** Available data follows **

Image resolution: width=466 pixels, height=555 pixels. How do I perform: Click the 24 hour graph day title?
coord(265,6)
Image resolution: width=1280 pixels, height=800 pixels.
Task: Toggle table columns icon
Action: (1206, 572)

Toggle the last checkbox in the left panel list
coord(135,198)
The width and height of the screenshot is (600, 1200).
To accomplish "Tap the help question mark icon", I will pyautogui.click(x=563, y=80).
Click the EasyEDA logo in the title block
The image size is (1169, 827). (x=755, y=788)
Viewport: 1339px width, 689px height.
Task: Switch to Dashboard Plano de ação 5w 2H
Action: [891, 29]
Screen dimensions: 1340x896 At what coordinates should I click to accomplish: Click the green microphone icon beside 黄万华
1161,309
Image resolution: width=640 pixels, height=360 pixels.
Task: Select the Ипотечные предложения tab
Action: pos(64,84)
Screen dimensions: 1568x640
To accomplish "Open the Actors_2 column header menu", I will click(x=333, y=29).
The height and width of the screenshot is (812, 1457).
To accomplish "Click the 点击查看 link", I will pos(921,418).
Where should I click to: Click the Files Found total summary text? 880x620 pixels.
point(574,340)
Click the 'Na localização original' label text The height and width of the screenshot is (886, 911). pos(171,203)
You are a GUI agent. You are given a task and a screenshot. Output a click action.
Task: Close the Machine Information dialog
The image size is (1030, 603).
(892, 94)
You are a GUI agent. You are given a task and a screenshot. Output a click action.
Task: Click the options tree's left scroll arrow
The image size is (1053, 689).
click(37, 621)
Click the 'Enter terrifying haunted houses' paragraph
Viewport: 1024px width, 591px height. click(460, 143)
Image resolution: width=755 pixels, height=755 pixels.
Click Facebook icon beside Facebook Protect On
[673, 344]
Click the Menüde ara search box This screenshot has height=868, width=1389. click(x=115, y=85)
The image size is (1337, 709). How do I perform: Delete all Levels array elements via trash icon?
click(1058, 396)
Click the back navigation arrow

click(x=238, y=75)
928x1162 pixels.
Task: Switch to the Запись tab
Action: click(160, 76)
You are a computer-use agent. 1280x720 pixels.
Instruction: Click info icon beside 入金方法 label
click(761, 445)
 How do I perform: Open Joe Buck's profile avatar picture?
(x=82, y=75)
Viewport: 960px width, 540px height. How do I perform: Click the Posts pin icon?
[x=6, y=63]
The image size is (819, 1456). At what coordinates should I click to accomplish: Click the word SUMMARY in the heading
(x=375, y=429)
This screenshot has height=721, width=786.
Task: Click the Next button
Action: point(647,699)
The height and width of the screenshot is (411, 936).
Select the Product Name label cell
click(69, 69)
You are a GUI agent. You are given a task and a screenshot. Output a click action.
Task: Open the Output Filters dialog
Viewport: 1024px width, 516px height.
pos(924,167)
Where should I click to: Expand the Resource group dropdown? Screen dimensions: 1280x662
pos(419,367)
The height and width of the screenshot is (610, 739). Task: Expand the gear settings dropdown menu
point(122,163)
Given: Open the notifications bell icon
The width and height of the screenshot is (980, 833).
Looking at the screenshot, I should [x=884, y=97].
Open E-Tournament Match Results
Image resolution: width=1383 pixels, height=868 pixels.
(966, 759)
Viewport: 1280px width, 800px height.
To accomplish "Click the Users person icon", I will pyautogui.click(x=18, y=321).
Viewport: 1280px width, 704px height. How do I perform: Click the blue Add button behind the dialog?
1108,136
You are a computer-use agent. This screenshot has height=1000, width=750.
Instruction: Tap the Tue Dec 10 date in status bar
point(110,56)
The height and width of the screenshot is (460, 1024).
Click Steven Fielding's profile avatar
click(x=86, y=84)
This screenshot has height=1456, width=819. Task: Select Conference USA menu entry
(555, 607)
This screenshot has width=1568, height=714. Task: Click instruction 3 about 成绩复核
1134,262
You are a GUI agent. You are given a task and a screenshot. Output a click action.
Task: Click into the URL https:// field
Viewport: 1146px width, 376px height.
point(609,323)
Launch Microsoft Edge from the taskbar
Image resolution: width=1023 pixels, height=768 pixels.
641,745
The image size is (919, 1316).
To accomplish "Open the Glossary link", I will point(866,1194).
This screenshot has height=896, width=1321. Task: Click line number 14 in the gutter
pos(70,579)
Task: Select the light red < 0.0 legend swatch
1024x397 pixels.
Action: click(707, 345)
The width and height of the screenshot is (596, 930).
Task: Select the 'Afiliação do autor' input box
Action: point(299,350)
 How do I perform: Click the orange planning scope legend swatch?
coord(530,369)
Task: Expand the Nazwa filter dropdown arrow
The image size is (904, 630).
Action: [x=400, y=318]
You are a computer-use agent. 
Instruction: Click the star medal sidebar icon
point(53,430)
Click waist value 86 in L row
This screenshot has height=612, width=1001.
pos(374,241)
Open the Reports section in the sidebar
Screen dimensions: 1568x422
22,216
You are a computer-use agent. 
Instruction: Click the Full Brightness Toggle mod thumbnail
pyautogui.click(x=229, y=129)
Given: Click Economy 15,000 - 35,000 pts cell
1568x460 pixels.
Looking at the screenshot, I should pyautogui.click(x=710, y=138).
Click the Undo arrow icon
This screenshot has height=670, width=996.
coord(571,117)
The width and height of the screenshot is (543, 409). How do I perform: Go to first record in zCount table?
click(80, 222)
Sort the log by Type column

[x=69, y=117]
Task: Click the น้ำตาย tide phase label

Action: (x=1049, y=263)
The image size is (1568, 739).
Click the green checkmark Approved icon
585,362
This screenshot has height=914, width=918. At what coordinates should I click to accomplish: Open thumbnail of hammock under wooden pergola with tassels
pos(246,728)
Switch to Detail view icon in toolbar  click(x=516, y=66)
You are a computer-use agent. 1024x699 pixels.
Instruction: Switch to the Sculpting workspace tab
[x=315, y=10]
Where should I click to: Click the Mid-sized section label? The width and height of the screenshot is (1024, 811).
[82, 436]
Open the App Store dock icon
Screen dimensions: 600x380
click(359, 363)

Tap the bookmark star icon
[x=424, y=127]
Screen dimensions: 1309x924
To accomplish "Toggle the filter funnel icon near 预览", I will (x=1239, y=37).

** End of Available data **

• Description of the task
The range runs from the line above containing "Task: Open the Output Filters dialog" to the line containing "Viewport: 1280px width, 800px height.", inclusive. Restate those lines word for word and no others.

• Output of the exercise
Task: Open the Output Filters dialog
Viewport: 1024px width, 516px height.
pos(924,167)
Where should I click to: Expand the Resource group dropdown? Screen dimensions: 1280x662
pos(419,367)
The height and width of the screenshot is (610, 739). Task: Expand the gear settings dropdown menu
point(122,163)
Given: Open the notifications bell icon
The width and height of the screenshot is (980, 833).
Looking at the screenshot, I should [x=884, y=97].
Open E-Tournament Match Results
Image resolution: width=1383 pixels, height=868 pixels.
(966, 759)
Viewport: 1280px width, 800px height.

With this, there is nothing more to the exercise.